Cyrus Noble bourbon is on the marquee at D&M Liquors on Fillmore.

A neighborhood icon with historic roots experiencing a renaissance — that was the cause for celebration in mid-July at the Elite Cafe. It was a 30th anniversary party for the Elite, held more than 80 years after its well-preserved Art Deco home first opened in 1928 as the Lincoln Grill.

But the rejuvenated Elite and its renovated building are youngsters compared to another local institution sharing the spotlight at the July 14 bash. The evening also marked the return of Cyrus Noble bourbon, first served up 140 years ago by the Haas Brothers and now available again for the first time in decades.

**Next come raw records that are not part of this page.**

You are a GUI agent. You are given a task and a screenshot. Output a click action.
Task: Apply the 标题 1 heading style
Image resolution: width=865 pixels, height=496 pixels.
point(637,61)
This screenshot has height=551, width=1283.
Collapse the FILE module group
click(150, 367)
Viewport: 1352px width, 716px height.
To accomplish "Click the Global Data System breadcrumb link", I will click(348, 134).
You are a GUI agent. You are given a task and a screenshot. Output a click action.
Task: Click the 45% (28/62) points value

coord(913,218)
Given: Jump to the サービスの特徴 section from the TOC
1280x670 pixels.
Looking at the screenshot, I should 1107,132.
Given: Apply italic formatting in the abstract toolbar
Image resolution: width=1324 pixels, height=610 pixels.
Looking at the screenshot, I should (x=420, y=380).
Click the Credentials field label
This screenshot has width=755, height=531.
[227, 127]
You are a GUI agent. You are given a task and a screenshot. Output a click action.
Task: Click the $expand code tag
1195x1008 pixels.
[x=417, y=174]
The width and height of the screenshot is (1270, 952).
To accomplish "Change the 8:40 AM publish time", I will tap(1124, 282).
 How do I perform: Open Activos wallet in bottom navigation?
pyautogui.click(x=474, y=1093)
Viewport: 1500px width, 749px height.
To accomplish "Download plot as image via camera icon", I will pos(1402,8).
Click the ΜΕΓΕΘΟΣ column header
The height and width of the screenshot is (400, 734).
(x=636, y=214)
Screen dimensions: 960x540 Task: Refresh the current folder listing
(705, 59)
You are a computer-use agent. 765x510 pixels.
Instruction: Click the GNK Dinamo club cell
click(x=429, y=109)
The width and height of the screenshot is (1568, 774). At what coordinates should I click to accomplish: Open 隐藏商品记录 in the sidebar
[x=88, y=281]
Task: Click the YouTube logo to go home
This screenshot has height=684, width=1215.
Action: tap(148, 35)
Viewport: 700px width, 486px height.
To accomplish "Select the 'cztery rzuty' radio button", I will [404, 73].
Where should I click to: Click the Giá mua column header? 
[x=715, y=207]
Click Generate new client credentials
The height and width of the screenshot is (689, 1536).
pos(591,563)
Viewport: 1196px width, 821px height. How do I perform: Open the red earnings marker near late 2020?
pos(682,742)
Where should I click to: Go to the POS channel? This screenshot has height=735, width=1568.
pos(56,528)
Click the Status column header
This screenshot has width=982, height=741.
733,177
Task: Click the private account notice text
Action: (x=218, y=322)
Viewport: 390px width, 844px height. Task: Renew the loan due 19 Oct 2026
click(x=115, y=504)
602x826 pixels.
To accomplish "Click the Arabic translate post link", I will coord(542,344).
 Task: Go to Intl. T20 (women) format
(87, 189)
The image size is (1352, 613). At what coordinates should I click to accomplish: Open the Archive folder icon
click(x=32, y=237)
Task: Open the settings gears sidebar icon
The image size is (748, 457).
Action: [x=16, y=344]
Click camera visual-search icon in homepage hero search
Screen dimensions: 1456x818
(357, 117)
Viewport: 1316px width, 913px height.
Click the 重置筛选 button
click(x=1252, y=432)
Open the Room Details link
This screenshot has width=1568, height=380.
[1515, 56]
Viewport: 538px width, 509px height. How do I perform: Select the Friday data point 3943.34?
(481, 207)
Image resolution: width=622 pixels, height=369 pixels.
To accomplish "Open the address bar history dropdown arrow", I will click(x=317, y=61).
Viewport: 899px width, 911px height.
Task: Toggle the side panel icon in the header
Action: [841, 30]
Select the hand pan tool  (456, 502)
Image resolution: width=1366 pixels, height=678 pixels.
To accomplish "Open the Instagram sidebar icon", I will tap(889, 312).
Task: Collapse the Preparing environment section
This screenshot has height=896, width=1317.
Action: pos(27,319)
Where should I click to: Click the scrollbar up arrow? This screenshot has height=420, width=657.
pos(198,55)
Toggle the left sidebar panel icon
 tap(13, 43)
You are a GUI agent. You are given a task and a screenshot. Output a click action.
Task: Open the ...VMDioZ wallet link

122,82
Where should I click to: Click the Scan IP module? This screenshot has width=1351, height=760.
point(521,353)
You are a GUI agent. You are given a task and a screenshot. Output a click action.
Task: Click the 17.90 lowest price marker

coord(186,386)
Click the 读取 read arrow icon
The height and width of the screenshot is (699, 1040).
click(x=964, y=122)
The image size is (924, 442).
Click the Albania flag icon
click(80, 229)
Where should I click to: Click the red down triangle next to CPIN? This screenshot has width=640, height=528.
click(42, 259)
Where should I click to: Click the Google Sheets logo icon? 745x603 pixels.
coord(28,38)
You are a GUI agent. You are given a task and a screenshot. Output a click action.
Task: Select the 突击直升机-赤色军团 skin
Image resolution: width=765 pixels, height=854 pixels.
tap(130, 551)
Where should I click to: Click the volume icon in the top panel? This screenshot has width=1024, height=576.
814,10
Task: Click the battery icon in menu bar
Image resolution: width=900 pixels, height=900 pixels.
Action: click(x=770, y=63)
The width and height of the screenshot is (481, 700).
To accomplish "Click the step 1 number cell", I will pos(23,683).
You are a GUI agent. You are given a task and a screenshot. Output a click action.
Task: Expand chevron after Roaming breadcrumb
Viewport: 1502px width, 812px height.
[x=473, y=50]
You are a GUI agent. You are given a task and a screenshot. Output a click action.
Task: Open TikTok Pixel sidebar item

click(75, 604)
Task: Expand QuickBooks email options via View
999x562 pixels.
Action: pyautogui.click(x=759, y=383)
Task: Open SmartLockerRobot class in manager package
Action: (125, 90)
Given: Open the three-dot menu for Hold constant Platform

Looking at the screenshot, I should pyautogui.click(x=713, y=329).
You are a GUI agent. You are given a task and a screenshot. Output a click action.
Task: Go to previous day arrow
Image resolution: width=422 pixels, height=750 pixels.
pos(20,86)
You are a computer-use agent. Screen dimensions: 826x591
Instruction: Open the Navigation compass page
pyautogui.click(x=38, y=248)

“It’s our neighborhood,” says Steven Burrows, the chief operating officer of Haas Brothers and a descendent of the Haas family who grew up on Clay Street. “Of course we wanted a good start at home.”

The Haas family came from Germany to San Francisco soon after gold was discovered and by 1851 was providing groceries and spirits to miners in California, Nevada and Alaska. Their relative Levi Strauss began making jeans.

Things didn’t go so well for an unlucky miner named Cyrus Noble, who gave up his search for gold and returned to Ohio to work in a distillery, where he perfected his talent for tasting and blending. Legend says he became so intoxicated by his work that he fell into a vat of whiskey, which was promptly named for him.